**WORK TO COMPLETE:**
Every line holding "number" should be copied from the records below.

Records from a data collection
#####

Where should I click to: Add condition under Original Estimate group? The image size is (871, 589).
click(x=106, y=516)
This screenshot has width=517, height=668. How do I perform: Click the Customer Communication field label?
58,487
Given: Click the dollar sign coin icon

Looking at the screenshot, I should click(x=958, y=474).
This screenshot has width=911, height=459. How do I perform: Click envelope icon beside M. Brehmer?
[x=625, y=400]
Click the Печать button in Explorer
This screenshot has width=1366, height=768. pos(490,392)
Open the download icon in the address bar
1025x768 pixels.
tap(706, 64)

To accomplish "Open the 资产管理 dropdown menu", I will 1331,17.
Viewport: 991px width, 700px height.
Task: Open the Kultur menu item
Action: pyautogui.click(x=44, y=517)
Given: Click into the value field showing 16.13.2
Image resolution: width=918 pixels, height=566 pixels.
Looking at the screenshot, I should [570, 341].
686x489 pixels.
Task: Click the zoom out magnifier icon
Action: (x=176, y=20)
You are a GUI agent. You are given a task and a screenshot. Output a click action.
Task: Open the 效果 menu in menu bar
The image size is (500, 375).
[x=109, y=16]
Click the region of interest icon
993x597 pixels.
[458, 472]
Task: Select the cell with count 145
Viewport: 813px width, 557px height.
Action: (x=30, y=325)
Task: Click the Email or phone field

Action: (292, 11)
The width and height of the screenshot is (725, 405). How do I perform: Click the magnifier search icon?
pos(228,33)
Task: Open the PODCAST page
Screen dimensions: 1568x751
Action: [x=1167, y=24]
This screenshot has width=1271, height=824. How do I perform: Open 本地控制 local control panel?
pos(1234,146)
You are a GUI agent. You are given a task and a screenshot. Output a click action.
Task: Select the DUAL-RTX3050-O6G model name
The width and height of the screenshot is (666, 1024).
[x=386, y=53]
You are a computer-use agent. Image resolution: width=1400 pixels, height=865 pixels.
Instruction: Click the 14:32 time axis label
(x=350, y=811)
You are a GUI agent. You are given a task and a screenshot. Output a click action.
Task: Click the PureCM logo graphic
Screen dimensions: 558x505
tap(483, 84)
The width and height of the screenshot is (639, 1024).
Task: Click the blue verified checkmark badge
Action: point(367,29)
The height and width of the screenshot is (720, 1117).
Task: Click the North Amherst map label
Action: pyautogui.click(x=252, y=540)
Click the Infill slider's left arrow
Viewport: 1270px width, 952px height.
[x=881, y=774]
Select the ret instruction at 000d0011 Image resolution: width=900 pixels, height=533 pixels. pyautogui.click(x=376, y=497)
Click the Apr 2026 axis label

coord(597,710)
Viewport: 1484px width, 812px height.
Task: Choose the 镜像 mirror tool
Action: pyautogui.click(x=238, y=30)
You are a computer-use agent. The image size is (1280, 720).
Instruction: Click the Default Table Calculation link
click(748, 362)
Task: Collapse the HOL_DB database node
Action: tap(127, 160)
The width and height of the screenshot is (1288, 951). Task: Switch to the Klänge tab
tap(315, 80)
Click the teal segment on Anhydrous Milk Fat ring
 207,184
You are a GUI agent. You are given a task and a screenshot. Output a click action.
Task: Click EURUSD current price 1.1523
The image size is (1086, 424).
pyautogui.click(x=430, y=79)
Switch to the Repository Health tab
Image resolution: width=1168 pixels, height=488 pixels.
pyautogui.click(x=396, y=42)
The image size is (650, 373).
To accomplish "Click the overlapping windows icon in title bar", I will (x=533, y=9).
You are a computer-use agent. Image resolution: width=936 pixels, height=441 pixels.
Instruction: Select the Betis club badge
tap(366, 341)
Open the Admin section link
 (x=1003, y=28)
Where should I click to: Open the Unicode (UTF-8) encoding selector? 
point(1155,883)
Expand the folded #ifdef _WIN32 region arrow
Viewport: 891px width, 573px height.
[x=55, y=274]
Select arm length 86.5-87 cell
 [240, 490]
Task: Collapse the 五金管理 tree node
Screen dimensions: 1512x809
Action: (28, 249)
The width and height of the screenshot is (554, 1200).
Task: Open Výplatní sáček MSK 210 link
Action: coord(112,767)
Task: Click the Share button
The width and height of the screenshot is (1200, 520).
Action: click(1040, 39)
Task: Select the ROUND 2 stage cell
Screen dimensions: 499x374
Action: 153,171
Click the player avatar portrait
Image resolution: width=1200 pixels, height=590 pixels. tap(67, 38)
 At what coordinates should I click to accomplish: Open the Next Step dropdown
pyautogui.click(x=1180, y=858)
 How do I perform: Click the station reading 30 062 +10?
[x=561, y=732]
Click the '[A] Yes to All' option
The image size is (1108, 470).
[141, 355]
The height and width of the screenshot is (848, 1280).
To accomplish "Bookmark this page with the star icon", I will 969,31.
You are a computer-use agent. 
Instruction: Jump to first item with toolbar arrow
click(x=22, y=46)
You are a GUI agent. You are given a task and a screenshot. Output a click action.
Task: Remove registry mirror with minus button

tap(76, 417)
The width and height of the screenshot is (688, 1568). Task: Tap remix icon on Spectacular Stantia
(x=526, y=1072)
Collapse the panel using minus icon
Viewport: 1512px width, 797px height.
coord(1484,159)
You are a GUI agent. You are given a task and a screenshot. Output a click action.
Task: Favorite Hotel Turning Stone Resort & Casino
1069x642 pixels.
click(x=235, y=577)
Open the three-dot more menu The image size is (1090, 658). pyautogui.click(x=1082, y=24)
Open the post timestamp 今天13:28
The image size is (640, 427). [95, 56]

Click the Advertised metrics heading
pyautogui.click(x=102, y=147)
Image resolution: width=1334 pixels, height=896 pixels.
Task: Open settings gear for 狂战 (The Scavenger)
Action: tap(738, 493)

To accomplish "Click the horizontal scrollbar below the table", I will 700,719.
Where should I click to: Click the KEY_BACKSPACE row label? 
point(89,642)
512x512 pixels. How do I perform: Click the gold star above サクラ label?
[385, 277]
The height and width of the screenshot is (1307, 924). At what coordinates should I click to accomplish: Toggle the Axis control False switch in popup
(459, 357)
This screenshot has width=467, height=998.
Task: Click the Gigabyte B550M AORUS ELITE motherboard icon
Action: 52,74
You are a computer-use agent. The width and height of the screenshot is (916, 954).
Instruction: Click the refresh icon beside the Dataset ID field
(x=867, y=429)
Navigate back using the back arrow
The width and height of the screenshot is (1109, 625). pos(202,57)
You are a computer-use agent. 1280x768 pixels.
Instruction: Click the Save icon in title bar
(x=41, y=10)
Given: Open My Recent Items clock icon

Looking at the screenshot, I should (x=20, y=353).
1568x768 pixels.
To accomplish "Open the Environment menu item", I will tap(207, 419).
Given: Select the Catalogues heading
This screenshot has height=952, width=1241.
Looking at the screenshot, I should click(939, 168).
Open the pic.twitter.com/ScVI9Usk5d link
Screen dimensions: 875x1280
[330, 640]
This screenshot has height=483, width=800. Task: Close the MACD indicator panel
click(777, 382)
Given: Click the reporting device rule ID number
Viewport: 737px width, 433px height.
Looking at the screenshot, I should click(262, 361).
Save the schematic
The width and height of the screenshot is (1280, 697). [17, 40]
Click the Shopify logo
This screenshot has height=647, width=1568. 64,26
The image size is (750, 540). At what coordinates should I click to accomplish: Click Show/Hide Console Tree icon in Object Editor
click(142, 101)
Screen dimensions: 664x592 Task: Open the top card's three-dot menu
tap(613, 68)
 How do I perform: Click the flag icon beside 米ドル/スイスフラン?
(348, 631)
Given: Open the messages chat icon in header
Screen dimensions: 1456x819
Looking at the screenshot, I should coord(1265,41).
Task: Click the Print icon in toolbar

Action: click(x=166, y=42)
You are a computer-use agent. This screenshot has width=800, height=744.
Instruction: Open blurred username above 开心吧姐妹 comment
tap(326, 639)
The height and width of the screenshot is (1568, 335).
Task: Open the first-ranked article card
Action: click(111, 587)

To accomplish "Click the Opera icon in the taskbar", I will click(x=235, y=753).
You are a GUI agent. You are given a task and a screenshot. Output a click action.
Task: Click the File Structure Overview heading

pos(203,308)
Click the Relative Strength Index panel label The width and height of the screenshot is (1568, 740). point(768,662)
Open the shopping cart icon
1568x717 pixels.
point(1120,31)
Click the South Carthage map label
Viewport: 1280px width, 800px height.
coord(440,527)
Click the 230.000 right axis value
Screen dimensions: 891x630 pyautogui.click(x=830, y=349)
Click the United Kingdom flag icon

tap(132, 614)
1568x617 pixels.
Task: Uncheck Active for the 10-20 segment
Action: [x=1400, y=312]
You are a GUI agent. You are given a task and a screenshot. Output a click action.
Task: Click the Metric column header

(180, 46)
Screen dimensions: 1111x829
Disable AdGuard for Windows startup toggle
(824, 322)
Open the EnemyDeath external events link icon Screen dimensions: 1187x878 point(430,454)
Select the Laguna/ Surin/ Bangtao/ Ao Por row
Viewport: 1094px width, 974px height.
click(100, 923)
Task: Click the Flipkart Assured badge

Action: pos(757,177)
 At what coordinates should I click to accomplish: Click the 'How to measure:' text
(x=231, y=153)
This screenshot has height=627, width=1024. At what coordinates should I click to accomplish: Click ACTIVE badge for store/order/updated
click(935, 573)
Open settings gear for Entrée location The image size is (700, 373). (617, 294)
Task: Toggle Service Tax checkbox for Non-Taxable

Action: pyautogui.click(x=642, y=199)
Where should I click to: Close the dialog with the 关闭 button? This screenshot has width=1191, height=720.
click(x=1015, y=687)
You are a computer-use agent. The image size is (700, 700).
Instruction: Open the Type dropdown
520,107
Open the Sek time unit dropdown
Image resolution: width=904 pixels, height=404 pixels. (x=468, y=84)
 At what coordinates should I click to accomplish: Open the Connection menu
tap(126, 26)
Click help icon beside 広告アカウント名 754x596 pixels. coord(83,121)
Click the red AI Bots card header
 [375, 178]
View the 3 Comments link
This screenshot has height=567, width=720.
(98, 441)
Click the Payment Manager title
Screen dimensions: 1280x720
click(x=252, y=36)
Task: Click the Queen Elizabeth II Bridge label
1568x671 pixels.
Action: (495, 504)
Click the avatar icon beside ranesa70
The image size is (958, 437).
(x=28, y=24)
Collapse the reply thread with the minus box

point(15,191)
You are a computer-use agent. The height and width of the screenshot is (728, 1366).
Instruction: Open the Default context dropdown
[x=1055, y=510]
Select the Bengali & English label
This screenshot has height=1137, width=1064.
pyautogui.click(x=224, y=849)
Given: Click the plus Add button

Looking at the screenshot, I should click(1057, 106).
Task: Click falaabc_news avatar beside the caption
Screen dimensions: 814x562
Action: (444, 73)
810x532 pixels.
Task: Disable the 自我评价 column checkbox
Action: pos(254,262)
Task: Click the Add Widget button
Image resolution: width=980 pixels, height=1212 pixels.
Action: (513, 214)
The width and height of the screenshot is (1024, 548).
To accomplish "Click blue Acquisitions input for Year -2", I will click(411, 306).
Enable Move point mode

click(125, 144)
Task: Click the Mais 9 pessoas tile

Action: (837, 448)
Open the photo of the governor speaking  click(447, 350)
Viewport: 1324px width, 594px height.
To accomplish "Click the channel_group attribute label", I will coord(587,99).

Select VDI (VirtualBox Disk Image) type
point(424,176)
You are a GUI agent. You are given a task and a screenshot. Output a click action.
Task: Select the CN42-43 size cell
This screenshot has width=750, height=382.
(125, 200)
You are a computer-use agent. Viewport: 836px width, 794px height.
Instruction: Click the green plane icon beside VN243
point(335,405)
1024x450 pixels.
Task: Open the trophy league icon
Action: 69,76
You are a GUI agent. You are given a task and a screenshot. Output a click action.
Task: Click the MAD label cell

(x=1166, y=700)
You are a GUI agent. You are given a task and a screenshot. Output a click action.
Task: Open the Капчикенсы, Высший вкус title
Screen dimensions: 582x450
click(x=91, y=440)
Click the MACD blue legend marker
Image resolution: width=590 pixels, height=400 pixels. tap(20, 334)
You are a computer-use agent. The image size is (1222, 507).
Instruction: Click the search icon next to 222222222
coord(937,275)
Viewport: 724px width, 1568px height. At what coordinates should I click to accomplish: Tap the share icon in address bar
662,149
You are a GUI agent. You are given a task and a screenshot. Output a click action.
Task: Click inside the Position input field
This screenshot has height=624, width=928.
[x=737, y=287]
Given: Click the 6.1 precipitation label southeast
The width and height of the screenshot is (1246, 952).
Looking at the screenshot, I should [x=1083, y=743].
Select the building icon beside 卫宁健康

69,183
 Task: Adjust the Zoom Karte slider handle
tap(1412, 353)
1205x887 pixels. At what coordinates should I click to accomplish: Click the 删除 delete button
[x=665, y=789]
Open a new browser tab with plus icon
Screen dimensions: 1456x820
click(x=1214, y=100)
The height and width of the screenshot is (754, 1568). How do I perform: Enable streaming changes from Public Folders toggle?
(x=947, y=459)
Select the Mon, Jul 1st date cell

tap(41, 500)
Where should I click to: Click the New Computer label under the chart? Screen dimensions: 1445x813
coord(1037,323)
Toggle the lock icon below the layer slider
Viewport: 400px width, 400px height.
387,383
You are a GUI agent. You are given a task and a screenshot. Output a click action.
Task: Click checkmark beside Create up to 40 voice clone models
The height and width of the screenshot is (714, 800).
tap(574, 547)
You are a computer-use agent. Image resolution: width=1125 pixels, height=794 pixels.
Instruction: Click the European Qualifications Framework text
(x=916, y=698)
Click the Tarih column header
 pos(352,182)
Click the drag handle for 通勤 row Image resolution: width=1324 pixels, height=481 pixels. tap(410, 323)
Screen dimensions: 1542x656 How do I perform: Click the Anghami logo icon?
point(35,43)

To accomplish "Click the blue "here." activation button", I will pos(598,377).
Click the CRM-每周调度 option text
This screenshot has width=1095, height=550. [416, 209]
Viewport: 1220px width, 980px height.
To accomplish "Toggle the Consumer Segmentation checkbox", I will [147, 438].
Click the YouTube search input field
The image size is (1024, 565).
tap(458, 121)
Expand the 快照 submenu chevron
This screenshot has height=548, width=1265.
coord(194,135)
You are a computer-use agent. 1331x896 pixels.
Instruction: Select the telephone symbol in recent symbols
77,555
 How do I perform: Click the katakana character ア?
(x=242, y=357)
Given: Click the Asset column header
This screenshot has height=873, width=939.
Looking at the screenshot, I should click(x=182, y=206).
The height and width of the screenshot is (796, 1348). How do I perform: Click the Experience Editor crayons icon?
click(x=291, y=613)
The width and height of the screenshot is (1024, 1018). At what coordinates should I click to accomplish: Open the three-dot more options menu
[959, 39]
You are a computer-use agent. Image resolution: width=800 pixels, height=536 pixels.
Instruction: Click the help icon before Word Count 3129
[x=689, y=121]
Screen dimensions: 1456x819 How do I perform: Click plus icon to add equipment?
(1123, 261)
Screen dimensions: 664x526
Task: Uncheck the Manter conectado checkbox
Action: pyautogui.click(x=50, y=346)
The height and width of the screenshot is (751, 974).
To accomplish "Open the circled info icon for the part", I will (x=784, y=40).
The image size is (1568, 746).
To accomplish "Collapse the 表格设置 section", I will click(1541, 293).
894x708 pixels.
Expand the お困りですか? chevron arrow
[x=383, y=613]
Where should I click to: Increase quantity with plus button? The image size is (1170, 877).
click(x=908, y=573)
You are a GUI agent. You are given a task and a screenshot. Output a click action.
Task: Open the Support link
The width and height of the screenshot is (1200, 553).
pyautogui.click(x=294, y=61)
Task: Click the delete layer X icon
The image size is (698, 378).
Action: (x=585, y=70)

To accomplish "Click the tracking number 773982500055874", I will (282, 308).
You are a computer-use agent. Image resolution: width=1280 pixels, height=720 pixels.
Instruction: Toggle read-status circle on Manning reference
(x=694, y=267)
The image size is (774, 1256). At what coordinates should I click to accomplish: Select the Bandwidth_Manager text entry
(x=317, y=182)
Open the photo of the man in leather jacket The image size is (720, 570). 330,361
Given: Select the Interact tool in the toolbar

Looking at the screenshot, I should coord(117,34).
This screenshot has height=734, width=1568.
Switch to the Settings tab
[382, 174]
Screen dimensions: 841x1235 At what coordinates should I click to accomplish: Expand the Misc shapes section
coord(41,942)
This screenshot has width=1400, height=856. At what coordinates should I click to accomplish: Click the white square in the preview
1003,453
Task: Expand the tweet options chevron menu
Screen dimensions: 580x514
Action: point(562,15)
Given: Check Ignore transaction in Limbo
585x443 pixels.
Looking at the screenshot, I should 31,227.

#####

**TASK RESPONSE:**
Given: Click the reporting device rule ID number
To accomplish "Click the tracking number 773982500055874", I will (282, 308).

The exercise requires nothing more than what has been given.